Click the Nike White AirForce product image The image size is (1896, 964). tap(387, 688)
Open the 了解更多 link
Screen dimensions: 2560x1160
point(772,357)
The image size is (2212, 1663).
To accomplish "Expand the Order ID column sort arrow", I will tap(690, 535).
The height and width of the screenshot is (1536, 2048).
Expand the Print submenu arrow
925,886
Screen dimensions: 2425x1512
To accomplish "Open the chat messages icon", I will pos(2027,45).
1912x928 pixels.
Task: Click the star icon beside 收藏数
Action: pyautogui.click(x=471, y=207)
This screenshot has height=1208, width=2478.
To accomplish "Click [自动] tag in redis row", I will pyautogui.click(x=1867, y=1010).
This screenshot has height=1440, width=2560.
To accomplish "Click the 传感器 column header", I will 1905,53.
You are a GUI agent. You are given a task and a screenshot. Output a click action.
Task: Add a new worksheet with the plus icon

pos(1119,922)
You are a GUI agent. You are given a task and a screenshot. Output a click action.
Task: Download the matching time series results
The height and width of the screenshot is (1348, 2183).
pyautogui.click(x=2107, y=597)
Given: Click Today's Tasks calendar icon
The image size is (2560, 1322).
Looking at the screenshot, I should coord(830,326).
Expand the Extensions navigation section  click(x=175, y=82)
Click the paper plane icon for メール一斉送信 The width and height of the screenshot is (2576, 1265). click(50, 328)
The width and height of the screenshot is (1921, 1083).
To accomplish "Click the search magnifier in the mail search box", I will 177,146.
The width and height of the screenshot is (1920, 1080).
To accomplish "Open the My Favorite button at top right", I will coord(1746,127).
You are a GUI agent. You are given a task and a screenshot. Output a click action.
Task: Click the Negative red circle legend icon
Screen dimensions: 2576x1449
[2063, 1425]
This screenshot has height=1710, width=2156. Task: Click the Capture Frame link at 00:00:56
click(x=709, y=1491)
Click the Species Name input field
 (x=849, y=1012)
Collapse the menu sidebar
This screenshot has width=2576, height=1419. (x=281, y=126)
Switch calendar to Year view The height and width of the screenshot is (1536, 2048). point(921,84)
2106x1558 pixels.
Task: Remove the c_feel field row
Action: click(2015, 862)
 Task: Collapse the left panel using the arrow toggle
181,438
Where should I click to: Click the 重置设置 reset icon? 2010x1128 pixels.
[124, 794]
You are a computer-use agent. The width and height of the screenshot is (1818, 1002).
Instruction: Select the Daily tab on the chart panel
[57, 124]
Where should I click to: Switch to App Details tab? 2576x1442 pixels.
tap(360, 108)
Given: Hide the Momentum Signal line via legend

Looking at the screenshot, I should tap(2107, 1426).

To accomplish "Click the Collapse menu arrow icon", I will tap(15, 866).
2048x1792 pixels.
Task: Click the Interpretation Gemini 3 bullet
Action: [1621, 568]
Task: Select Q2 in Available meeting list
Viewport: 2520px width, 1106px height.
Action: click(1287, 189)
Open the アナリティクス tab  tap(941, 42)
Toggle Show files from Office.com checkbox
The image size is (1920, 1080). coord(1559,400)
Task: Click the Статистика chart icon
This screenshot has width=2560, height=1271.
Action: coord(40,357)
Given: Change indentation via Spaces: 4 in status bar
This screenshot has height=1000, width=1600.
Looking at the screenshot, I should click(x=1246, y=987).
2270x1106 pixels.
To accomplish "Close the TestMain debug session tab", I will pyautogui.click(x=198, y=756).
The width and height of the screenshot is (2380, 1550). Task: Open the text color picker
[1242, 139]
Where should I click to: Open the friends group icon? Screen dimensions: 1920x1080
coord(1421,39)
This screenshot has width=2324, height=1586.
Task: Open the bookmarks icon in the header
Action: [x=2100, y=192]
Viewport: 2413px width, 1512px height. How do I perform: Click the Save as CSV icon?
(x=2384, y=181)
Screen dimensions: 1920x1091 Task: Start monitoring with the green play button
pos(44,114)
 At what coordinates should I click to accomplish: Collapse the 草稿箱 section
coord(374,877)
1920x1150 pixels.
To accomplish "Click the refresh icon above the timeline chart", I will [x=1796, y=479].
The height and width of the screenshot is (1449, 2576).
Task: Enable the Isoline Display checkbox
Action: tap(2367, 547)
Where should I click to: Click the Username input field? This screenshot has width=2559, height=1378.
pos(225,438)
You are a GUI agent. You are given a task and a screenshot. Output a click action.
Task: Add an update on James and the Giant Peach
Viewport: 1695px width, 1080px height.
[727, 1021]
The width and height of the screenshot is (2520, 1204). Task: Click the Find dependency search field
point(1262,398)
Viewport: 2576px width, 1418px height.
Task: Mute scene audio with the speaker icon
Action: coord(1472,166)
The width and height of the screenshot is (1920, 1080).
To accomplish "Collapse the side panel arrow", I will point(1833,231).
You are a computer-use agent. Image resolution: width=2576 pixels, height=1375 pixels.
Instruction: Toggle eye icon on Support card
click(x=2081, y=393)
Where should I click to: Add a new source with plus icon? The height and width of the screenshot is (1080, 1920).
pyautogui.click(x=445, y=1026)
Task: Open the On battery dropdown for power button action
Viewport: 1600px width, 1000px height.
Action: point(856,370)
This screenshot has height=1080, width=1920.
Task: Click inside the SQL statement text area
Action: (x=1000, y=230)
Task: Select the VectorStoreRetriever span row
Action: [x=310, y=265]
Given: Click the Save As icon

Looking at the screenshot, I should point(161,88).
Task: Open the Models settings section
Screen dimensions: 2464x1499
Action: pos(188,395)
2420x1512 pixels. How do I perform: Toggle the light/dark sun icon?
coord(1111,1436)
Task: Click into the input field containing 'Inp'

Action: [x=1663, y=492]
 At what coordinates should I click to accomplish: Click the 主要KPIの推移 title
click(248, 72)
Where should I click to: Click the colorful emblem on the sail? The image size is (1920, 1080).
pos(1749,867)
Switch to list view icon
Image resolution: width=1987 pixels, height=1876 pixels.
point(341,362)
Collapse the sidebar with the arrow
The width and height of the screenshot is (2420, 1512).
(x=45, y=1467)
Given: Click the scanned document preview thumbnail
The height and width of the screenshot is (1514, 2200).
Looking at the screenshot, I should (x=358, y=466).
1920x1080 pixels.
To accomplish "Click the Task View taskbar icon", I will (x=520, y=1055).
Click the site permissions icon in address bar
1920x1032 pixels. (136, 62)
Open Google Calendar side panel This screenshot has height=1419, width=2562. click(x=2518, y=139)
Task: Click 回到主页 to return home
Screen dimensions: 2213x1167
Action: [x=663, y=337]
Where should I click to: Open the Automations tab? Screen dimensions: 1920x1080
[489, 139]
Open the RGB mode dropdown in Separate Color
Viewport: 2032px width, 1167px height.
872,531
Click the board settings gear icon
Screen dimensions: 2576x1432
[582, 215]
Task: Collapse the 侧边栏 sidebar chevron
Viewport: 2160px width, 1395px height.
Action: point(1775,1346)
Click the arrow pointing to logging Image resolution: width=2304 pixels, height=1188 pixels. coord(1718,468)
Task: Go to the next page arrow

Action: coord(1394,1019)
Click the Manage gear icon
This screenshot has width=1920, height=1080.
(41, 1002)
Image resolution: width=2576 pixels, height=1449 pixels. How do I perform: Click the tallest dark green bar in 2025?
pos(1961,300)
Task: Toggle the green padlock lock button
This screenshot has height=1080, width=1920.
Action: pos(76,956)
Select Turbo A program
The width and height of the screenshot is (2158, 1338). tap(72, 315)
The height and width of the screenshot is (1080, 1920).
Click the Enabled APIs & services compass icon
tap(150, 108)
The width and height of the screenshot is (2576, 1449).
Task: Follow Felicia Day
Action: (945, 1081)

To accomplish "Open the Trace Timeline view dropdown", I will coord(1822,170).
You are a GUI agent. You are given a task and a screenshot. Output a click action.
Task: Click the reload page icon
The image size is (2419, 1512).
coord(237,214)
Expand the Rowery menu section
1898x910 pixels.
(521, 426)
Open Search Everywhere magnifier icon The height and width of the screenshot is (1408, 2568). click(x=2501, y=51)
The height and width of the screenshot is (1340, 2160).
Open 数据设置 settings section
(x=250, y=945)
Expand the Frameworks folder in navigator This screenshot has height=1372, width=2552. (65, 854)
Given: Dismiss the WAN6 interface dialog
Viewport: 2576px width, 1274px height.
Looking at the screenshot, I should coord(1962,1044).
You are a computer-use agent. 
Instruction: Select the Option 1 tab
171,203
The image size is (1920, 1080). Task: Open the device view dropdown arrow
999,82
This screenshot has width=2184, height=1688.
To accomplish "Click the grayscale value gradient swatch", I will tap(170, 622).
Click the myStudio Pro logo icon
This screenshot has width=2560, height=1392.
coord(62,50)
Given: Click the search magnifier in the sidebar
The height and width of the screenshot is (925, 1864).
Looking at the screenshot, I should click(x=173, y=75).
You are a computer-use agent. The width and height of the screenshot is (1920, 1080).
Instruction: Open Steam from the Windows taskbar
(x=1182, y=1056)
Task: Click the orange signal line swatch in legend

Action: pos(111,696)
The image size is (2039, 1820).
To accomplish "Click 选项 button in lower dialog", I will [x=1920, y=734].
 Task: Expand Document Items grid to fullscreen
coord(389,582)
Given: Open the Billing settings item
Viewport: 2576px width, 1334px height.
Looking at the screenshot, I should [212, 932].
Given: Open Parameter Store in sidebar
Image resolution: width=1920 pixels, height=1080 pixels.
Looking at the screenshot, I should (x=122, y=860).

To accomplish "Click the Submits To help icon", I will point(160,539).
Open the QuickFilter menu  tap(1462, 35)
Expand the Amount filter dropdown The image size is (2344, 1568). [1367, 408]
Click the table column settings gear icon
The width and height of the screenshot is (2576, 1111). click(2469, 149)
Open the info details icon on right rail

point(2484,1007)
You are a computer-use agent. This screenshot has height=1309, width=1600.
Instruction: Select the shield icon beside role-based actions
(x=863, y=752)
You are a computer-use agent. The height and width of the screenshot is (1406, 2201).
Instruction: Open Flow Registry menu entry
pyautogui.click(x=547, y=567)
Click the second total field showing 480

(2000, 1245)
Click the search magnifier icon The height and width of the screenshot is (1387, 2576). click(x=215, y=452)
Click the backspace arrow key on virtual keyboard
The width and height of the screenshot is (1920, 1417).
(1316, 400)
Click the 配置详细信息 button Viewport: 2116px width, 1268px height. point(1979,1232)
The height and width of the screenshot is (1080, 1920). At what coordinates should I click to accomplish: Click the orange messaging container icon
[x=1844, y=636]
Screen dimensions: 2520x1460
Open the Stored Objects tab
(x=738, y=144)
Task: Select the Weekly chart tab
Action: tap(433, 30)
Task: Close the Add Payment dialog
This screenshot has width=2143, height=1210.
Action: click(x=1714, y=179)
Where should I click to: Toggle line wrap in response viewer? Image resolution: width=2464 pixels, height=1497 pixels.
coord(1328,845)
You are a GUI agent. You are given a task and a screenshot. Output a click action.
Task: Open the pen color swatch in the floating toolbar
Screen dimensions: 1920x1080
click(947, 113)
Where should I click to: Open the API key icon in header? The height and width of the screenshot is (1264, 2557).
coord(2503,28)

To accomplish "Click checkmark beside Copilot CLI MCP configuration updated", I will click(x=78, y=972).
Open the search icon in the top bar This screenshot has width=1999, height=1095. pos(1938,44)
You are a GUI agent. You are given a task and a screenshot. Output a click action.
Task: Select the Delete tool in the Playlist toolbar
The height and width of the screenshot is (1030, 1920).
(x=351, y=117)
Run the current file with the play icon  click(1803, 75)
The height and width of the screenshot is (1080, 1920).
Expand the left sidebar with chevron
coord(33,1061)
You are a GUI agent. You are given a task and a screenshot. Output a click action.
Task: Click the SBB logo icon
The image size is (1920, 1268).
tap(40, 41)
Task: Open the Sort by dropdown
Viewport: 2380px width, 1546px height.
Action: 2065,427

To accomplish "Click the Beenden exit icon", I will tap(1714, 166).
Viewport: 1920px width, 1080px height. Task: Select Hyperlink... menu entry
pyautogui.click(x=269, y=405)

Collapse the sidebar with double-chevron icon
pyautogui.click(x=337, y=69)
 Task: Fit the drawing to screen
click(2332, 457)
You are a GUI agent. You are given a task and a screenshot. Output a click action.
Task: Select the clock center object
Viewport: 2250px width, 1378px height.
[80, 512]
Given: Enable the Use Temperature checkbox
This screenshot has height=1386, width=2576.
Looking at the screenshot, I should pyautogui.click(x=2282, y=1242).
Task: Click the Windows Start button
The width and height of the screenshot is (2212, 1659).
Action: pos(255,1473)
————————
About this task -> The output should be exactly the lines above from the line containing "You are a computer-use agent. Image" to the line containing "Task: Open the On", inclusive, with no other lines.

Exercise response ->
You are a computer-use agent. Image resolution: width=2576 pixels, height=1375 pixels.
Instruction: Toggle eye icon on Support card
click(x=2081, y=393)
Where should I click to: Add a new source with plus icon? The height and width of the screenshot is (1080, 1920).
pyautogui.click(x=445, y=1026)
Task: Open the On battery dropdown for power button action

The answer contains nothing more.